(What to produce): Nothing but the lines from the one containing "July 12: Civic" through the end of the material should be restated, and each exactly.

··· Exercise materials ···

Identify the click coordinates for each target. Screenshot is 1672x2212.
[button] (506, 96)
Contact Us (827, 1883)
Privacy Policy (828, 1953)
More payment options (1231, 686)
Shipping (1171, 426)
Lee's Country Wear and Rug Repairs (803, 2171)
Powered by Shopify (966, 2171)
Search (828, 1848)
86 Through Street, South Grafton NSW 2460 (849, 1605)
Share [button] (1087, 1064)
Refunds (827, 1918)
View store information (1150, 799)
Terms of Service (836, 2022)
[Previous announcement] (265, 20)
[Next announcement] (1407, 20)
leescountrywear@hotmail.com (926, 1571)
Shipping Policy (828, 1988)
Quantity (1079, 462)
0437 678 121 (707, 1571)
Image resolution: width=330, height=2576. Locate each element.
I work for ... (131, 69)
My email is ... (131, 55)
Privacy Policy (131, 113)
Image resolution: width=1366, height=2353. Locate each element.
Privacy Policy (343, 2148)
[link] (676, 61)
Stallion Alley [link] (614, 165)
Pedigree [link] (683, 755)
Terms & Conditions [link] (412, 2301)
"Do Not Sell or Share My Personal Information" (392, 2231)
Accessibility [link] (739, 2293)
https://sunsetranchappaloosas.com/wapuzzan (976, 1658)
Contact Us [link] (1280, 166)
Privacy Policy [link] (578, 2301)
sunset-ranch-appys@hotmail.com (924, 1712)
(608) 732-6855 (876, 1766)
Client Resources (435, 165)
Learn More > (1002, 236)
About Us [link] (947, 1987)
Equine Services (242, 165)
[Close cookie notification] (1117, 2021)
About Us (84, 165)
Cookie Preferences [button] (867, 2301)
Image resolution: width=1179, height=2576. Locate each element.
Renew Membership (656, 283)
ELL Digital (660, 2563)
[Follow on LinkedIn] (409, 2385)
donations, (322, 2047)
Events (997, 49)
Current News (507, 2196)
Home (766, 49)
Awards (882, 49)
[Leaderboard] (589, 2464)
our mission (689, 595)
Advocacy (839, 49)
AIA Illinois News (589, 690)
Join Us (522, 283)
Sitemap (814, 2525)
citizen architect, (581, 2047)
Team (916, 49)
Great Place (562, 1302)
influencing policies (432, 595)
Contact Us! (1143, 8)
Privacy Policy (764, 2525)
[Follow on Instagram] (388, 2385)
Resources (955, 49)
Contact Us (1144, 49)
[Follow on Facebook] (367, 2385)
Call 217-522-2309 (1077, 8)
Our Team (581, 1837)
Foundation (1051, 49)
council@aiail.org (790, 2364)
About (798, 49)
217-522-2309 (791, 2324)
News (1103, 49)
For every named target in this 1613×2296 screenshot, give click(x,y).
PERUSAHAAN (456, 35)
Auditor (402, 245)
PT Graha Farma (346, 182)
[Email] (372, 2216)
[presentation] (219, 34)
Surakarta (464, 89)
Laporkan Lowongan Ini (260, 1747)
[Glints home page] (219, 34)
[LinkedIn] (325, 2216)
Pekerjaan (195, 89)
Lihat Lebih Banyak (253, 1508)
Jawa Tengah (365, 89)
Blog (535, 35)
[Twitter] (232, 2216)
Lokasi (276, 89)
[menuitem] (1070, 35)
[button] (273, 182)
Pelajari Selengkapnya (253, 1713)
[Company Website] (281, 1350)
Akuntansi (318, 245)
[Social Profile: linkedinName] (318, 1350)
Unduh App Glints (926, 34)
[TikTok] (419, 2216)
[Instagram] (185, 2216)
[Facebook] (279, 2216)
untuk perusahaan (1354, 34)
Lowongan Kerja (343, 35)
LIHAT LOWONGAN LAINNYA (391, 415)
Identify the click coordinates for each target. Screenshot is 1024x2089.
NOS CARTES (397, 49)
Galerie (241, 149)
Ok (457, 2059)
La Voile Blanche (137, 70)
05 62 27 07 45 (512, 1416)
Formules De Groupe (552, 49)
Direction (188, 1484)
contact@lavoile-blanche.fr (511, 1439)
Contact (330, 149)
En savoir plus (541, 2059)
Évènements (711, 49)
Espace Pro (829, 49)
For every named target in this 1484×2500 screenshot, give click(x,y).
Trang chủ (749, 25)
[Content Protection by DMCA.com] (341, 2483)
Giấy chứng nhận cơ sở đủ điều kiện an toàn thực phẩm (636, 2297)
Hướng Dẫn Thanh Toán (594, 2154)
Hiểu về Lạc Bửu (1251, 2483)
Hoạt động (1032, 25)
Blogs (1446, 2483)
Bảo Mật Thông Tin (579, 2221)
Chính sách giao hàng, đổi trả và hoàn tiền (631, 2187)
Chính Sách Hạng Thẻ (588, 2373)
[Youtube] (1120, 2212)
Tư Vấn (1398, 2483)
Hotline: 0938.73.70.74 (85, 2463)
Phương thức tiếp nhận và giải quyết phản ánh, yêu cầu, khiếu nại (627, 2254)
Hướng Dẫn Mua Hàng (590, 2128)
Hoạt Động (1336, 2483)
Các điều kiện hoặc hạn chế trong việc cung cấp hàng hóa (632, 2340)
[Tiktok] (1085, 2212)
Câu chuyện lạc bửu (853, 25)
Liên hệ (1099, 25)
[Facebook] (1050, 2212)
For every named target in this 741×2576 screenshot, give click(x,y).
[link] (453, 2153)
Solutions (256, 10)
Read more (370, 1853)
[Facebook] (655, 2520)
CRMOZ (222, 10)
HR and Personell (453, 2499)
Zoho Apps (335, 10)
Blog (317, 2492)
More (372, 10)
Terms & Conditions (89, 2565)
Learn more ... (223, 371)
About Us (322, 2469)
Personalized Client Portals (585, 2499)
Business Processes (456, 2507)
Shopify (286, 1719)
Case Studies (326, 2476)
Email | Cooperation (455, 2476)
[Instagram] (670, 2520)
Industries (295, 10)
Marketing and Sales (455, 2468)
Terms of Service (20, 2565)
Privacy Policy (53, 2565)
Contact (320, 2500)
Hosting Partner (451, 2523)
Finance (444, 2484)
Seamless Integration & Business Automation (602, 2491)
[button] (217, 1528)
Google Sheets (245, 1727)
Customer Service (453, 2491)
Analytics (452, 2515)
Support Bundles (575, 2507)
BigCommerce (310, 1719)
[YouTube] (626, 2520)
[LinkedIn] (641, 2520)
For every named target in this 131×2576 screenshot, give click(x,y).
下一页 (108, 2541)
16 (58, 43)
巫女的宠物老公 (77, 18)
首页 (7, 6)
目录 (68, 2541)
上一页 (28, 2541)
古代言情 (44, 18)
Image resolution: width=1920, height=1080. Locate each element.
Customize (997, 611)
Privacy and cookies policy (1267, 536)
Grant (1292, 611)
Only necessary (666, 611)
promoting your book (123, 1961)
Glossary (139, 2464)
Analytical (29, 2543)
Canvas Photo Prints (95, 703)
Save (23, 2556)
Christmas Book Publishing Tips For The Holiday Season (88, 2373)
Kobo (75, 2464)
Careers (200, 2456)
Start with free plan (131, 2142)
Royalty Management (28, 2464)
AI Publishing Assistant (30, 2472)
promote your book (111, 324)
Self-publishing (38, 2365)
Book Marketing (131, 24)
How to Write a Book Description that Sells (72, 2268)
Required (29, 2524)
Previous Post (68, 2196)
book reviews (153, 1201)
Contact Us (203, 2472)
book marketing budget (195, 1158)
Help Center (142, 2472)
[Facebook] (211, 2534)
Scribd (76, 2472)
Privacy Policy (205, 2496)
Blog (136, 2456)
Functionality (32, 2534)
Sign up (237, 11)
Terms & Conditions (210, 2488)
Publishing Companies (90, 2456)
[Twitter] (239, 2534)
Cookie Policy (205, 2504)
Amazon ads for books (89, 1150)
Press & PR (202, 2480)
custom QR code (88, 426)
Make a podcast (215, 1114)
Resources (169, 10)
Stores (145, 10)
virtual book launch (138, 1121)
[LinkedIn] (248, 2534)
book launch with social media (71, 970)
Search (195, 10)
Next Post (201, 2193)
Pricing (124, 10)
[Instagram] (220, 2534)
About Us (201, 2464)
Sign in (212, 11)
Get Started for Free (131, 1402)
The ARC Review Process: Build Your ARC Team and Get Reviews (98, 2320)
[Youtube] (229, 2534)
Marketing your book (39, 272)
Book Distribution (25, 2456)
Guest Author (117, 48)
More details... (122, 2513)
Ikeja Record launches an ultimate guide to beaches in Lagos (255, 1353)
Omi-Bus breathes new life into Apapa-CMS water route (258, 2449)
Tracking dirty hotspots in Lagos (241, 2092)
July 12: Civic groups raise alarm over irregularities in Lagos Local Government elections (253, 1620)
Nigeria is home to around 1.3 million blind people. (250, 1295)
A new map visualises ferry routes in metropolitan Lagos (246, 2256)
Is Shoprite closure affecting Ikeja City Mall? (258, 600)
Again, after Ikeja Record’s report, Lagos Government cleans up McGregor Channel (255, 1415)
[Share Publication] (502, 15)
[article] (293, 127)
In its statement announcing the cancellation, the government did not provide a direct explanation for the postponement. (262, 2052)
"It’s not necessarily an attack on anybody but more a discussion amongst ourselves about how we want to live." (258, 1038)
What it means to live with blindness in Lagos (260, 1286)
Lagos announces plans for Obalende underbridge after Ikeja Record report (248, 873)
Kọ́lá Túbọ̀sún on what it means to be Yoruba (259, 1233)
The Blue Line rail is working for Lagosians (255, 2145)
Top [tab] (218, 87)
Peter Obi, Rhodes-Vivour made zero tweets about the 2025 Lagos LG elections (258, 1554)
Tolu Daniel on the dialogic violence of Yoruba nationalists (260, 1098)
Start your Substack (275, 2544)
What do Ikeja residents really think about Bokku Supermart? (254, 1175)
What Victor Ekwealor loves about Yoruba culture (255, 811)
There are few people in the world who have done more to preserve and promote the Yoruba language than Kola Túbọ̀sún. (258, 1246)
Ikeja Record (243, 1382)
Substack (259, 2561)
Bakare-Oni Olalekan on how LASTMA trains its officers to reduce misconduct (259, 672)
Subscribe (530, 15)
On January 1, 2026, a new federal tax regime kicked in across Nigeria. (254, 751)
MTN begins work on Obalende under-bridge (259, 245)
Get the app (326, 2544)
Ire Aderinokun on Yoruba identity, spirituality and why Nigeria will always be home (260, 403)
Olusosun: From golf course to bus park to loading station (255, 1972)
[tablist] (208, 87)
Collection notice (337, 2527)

···

(Result for this exercise):
July 12: Civic groups raise alarm over irregularities in Lagos Local Government elections (253, 1620)
Nigeria is home to around 1.3 million blind people. (250, 1295)
A new map visualises ferry routes in metropolitan Lagos (246, 2256)
Is Shoprite closure affecting Ikeja City Mall? (258, 600)
Again, after Ikeja Record’s report, Lagos Government cleans up McGregor Channel (255, 1415)
[Share Publication] (502, 15)
[article] (293, 127)
In its statement announcing the cancellation, the government did not provide a direct explanation for the postponement. (262, 2052)
"It’s not necessarily an attack on anybody but more a discussion amongst ourselves about how we want to live." (258, 1038)
What it means to live with blindness in Lagos (260, 1286)
Lagos announces plans for Obalende underbridge after Ikeja Record report (248, 873)
Kọ́lá Túbọ̀sún on what it means to be Yoruba (259, 1233)
The Blue Line rail is working for Lagosians (255, 2145)
Top [tab] (218, 87)
Peter Obi, Rhodes-Vivour made zero tweets about the 2025 Lagos LG elections (258, 1554)
Tolu Daniel on the dialogic violence of Yoruba nationalists (260, 1098)
Start your Substack (275, 2544)
What do Ikeja residents really think about Bokku Supermart? (254, 1175)
What Victor Ekwealor loves about Yoruba culture (255, 811)
There are few people in the world who have done more to preserve and promote the Yoruba language than Kola Túbọ̀sún. (258, 1246)
Ikeja Record (243, 1382)
Substack (259, 2561)
Bakare-Oni Olalekan on how LASTMA trains its officers to reduce misconduct (259, 672)
Subscribe (530, 15)
On January 1, 2026, a new federal tax regime kicked in across Nigeria. (254, 751)
MTN begins work on Obalende under-bridge (259, 245)
Get the app (326, 2544)
Ire Aderinokun on Yoruba identity, spirituality and why Nigeria will always be home (260, 403)
Olusosun: From golf course to bus park to loading station (255, 1972)
[tablist] (208, 87)
Collection notice (337, 2527)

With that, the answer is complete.